Chlordécone : où sont passés les journalistes ?
novembre 2009

Les médias font un large écho aux contestations de certains spécialistes concernant les recommandations de vaccination contre la grippe A H1N1. Mais passent sous silence deux rapports récents à propos d’une autre affaire ayant eu un immense battage médiatique : la « catastrophe sanitaire » qu’aurait entraînée la pollution des sols par la chlordécone (un pesticide) en Martinique. Cela se passait en 2007, autant dire une éternité à l’aune de Google News.
Le premier rapport concerne l’enquête épidémiologique menée depuis 2004 par l’InVS (Institut de Veille sanitaire) pour établir un lien éventuel entre pollution à la chlordécone et cancers de la prostate. Elle était justifiée par le fait que la fréquence de ces cancers est extrêmement élevée en Martinique. Les résultats de ce travail permettent d’établir qu’il n’y a pas de superposition entre carte de la pollution, le taux de celle-ci et la fréquence des cancers, à l’exception peut-être du myélome multiple.
Le second travail est celui de l’Office parlementaire d’évaluation des choix scientifiques et technologiques. Dans un avis rendu en juin, ses membres ne nient pas la possibilité d’une incidence de la pollution par le chlordécone en termes de santé, mais ils préfèrent se fier aux études scientifiques en cours plutôt qu’aux formules alarmistes.
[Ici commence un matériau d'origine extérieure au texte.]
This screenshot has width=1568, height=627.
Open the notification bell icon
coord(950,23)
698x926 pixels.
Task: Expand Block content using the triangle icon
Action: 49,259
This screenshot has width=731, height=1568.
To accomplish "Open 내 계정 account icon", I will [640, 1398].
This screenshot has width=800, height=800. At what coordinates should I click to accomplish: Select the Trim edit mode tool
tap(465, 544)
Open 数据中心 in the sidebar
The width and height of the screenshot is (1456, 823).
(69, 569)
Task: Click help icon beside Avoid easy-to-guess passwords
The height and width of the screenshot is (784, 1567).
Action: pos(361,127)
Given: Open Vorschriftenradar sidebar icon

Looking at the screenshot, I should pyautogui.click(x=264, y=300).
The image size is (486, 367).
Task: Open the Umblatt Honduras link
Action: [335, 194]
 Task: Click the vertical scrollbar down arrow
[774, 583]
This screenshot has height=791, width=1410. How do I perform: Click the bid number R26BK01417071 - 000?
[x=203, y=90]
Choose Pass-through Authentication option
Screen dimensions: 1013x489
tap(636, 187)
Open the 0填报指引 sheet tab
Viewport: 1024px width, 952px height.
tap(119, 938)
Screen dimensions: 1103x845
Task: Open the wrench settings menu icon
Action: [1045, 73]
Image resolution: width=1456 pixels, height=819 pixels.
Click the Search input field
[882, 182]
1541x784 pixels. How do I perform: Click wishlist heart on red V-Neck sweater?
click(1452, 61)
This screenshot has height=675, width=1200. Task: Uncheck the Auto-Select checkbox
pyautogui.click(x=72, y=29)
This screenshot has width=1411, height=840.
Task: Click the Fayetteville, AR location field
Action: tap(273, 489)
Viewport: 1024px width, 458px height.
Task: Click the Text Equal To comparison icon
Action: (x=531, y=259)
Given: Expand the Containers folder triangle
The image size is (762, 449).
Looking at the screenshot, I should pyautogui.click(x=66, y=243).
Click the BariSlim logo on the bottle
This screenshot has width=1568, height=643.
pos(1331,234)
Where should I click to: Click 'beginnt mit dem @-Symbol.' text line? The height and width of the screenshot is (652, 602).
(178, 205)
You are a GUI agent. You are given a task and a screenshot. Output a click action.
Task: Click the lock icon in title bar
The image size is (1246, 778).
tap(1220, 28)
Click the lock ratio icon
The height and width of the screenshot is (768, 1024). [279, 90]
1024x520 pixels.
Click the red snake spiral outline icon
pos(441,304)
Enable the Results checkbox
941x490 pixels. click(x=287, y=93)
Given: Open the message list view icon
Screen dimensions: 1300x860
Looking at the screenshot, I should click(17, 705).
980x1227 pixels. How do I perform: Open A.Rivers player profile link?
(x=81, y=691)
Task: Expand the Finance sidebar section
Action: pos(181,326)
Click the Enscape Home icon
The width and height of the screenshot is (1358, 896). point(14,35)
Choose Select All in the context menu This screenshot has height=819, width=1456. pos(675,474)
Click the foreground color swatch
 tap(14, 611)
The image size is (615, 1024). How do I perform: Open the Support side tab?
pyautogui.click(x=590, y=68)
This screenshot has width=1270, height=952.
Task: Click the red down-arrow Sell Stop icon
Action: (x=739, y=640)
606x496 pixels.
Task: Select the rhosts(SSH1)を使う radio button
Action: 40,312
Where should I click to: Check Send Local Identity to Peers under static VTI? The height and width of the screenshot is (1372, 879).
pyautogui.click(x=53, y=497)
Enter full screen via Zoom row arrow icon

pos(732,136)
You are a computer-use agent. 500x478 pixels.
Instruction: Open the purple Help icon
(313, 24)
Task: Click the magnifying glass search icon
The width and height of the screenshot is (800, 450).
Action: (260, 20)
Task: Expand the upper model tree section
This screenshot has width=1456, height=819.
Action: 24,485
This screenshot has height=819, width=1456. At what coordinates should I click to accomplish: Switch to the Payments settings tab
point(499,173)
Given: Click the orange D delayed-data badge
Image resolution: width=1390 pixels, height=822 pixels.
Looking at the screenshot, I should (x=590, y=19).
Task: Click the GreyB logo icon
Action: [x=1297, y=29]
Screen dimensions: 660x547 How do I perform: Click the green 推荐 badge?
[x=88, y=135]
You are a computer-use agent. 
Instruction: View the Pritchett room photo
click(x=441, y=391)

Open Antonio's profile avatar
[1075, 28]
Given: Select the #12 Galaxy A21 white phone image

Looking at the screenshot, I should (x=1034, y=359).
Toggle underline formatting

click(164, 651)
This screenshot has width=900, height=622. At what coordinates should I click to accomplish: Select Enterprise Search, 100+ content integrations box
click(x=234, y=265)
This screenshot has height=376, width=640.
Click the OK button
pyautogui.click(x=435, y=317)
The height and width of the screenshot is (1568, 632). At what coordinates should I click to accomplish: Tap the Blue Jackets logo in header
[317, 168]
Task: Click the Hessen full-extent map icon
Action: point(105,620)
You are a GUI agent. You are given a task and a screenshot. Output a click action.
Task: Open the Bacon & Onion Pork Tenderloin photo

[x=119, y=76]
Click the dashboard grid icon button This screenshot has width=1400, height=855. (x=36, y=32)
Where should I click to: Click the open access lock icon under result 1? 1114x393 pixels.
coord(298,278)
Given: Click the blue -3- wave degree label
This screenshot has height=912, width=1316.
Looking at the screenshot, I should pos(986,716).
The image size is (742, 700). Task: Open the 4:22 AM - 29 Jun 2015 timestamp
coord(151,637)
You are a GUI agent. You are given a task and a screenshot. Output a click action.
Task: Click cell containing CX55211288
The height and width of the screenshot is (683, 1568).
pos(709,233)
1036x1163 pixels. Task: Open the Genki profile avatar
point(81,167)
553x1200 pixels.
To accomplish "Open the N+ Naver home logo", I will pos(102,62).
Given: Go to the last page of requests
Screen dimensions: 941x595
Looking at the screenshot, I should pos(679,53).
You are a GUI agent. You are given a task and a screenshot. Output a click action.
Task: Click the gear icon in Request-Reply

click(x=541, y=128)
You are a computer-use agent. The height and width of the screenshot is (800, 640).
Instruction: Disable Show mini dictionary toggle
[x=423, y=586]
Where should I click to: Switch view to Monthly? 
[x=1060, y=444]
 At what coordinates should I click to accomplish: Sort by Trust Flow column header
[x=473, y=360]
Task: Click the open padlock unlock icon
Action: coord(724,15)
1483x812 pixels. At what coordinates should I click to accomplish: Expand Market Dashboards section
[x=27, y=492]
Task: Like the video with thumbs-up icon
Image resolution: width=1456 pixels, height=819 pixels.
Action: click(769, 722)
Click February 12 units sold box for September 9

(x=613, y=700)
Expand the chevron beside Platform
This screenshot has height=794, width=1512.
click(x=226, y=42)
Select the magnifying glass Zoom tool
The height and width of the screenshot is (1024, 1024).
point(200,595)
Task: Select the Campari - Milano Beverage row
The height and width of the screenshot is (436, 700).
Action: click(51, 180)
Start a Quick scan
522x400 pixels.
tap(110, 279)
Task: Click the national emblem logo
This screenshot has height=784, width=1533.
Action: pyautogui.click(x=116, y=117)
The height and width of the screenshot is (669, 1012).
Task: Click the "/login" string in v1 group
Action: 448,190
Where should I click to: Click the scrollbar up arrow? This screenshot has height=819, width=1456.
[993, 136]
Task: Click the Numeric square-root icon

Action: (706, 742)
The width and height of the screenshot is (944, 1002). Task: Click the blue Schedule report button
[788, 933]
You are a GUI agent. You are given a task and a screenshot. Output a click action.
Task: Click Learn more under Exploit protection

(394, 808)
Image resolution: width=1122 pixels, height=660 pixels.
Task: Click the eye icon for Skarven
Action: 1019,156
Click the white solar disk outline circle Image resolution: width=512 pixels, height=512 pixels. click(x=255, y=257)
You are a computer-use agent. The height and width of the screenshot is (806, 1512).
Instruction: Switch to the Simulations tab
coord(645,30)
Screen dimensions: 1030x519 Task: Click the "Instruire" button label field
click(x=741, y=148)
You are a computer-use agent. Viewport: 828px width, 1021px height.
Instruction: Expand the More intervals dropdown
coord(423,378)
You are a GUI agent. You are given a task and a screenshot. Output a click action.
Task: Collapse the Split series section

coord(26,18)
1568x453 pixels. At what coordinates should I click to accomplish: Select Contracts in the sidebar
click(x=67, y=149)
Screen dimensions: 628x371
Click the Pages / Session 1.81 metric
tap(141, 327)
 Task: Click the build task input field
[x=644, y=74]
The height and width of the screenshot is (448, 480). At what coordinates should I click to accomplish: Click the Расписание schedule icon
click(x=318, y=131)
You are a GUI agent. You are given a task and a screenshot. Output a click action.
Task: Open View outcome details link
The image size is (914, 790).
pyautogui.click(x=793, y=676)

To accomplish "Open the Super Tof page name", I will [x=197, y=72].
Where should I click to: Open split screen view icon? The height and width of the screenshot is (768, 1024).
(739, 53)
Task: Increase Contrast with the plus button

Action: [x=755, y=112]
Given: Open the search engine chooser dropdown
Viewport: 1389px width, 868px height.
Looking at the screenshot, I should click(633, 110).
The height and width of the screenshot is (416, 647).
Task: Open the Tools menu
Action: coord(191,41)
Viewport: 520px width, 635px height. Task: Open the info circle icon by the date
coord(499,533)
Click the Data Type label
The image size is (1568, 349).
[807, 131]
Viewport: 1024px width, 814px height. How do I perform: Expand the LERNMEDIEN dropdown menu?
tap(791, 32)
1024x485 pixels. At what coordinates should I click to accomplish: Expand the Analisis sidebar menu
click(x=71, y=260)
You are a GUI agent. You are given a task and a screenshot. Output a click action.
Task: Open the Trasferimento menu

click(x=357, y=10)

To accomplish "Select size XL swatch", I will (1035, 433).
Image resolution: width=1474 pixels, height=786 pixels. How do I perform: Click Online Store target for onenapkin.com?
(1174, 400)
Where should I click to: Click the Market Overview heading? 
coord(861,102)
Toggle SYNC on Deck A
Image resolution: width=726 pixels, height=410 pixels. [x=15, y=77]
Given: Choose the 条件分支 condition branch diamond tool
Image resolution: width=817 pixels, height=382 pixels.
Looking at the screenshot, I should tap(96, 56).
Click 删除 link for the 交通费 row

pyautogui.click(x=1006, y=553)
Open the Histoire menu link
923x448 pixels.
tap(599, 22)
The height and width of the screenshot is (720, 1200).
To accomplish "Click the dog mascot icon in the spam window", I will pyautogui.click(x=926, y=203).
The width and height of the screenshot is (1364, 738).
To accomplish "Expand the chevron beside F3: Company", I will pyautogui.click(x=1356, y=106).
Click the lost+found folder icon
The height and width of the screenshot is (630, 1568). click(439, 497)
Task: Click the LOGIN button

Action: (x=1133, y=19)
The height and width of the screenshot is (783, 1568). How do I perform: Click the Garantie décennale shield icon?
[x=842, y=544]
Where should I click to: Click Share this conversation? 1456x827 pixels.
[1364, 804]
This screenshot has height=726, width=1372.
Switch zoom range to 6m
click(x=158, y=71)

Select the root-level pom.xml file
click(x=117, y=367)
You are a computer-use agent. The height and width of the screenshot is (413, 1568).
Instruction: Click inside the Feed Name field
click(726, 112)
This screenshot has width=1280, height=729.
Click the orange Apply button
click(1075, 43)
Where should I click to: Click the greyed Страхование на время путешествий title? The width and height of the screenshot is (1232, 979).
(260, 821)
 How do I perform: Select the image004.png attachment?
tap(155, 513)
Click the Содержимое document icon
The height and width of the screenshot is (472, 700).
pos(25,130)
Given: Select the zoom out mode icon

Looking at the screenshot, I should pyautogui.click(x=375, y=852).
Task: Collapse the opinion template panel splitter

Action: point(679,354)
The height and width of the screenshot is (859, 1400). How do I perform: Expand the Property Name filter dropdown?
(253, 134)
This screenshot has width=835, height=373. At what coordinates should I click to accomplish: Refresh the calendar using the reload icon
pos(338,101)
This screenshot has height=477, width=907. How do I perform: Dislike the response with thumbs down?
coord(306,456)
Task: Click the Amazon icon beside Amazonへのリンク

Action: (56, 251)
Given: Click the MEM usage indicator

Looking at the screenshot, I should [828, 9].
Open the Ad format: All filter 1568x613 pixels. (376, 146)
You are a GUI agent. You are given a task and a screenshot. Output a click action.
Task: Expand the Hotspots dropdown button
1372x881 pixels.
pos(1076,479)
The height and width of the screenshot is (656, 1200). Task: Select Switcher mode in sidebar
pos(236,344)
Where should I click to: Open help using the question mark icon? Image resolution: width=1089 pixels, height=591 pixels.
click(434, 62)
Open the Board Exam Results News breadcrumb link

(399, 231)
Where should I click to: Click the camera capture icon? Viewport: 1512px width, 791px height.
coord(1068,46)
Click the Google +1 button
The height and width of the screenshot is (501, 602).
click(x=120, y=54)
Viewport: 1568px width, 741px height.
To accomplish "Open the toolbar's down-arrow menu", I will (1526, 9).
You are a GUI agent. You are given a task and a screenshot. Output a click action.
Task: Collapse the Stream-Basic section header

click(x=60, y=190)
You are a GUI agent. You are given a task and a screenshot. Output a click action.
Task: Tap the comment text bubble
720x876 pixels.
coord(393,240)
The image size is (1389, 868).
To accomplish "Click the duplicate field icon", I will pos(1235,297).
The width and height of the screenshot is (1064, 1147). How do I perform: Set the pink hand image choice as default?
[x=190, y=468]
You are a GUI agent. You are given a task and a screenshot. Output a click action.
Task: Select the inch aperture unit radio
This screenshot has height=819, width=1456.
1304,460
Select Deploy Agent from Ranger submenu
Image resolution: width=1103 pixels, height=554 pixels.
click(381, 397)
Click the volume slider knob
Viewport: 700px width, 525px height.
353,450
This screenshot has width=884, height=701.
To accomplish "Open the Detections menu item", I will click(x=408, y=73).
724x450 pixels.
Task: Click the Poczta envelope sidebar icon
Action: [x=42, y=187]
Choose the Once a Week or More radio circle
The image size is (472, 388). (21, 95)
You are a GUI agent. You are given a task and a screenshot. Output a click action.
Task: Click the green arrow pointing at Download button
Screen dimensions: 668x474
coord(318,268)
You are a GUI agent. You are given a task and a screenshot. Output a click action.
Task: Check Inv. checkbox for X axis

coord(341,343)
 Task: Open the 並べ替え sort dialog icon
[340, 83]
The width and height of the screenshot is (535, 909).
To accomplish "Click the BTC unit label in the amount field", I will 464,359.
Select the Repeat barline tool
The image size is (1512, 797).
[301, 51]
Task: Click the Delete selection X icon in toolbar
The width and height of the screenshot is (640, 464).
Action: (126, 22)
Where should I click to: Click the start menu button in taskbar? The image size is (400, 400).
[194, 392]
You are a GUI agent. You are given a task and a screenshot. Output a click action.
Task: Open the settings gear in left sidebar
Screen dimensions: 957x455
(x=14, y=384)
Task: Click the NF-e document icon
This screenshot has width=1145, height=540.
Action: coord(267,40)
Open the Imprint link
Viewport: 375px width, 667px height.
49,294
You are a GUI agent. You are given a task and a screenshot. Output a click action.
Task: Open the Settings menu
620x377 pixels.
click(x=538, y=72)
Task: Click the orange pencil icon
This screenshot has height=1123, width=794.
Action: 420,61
Il vaut la peine d’en citer quelques passages, dont quelques commentateurs actuels feraient bien de s’inspirer :
« Dans toute démocratie, il faut que des lanceurs d’alerte tirent la sonnette d’alarme lorsqu’un danger menace des populations ou l’environnement. Mais ce message ne peut pas être uniquement médiatique. Il doit s’appuyer sur des bases scientifiques solides. (...) L’expertise scientifique a besoin d’une confrontation des avis. (…) Elle doit être, à notre sens, collective, publique et contradictoire. Il est quand même singulier que les médias aient donné sur ce dossier la parole quasi exclusivement à certains, alors que les scientifiques de l’INSERM, de l’INVS, de l’AFSSA ont toujours opposé des démentis aux affirmations du Pr. Belpomme. » Celui-ci était en grande part responsable du battage médiatique de l’époque. Il a refusé l’invitation des membres de l’Office à s’expliquer.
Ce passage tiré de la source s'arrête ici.